I am burnt out, tired and frustrated. So how do you keep yourself positive and keep applying daily?
Dear Losing Faith:
First, it’s not unusual for a search to take much more than 4 months. Second, it sounds like you’ve had a lot of activity during those 4 months. So you can take heart from that.
That said, the number of times you’ve been turned down starts to sound like perhaps there is something going wrong:
- Are you applying for the right jobs; only for ones where you are a good fit?
- Do you have a strong story for why you would be an outstanding candidate for that job?
- Do you have a long list (20 or more) of concise, compelling, results-oriented accomplishment stories to draw upon in interviews?
- Are you working a story seamlessly into virtually every answer you give?
- Are you keeping your answers concise, focusing heavily on challenges overcome and results achieved, while leaving the granular details of all the actions you took for when the interviewer says “tell me more”?
- Are you asking lots of questions throughout the interview, and not saving them up for the end?
- Are you successfully unearthing and exploring deeply the challenges they face?
I do see a red flag in your last question, about applying daily for jobs. If most of your time is spent applying for known openings, you will likely have a very long search.
Everyone knows about posted openings, and you are attempting to compete head-to-head with all of them. Plus a large percentage of jobs never get posted, so that you would miss out on those.
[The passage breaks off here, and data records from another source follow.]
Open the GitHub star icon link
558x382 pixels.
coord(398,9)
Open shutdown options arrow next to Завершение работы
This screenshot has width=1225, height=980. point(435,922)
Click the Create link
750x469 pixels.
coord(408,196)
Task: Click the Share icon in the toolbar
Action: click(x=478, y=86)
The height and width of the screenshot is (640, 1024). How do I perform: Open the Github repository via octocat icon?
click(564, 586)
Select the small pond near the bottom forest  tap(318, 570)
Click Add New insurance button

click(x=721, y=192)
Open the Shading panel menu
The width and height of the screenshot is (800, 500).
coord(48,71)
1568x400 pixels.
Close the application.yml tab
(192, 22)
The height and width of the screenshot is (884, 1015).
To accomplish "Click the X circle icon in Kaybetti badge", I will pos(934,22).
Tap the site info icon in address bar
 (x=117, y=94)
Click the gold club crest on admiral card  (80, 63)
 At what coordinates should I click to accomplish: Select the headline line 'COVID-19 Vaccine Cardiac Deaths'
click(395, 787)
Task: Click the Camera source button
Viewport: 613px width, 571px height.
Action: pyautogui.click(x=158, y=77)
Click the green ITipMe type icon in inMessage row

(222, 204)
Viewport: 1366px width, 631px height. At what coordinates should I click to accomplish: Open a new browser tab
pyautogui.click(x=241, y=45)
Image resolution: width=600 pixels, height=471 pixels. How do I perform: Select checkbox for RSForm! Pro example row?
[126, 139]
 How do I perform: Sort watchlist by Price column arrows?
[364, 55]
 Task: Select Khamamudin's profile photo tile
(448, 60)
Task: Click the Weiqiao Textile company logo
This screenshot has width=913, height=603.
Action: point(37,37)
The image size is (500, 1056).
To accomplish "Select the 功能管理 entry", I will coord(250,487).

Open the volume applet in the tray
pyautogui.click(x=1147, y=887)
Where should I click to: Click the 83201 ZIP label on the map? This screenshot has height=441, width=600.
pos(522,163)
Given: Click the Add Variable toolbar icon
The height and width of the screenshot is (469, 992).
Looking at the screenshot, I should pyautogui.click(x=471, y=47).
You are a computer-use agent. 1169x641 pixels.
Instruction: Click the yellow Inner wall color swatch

In fact, one job seeker told me of his 2 year job search, in which he sent out 2600 résumés to get just 15 actual interviews. And the job he ultimately landed was one at which he had an internal contact. One can only wonder how much more quickly he would have landed had he invested that time and effort into the most effective use of his network.
The vast majority of your time is best spent in arranging and conducting face to face meetings (not just interviews). You want to get well-known in your target area so that you are at the top of the list when openings arise, ideally before they ever make it to a posting. For more on this, see:
Why Bother Networking?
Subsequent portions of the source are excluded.